Sears, the 125-Year-Old Iconic Retailer, Has 24 Hours To Survive (cnbc.com)
An anonymous reader shares a report: Sears, the employer of more than 68,000 filed for bankruptcy in October. Its last shot at survival is a $4.6 billion proposal put forward by its chairman, Eddie Lampert, to buy the company out of bankruptcy through his hedge fund, ESL Investments. ESL is the only party offering to buy Sears as a whole, people familiar with the situation tell CNBC. Without that bid or another like it, liquidators will break the company up into pieces. But as Lampert stares down a deadline of Dec. 28 to submit his offer, he is quickly running out of time. As of Thursday afternoon, Lampert had neither submitted his bid, nor rounded up financing, the people familiar said. Should Lampert submit a bid, Sears' advisors would have until Jan. 4 to decide whether he is a "qualified bidder." Only then, could ESL take part in an auction against liquidation bids on Jan. 14. It is possible Lampert, Sears' largest investor, secures financing in time to meet the deadline, these people said.

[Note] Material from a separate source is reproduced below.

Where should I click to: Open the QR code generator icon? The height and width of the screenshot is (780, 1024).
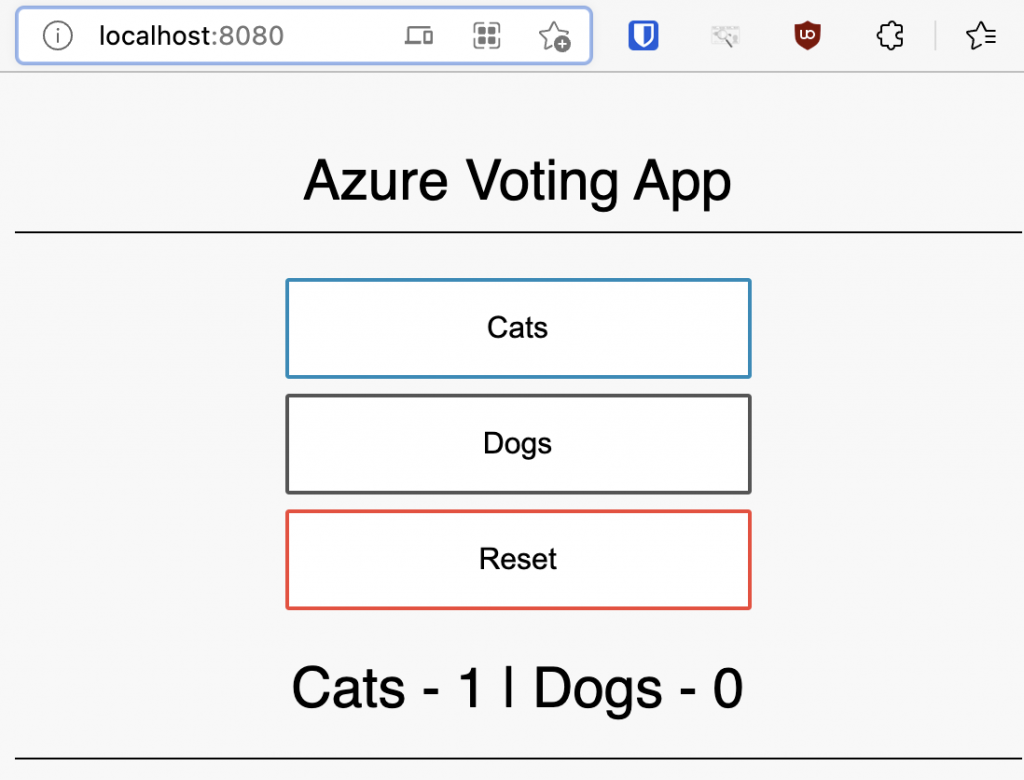[487, 35]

When Sears operated in the 19th century their business model was to provide a large catalog of merchandise that was ordered by the customer electronically (telegraph) for fulfillment via delivery (railroad) to the customer. They switched to brick and mortar when their business model became obsolete. Ironically they're going out of business because they've failed to adapt to the return of their original business model.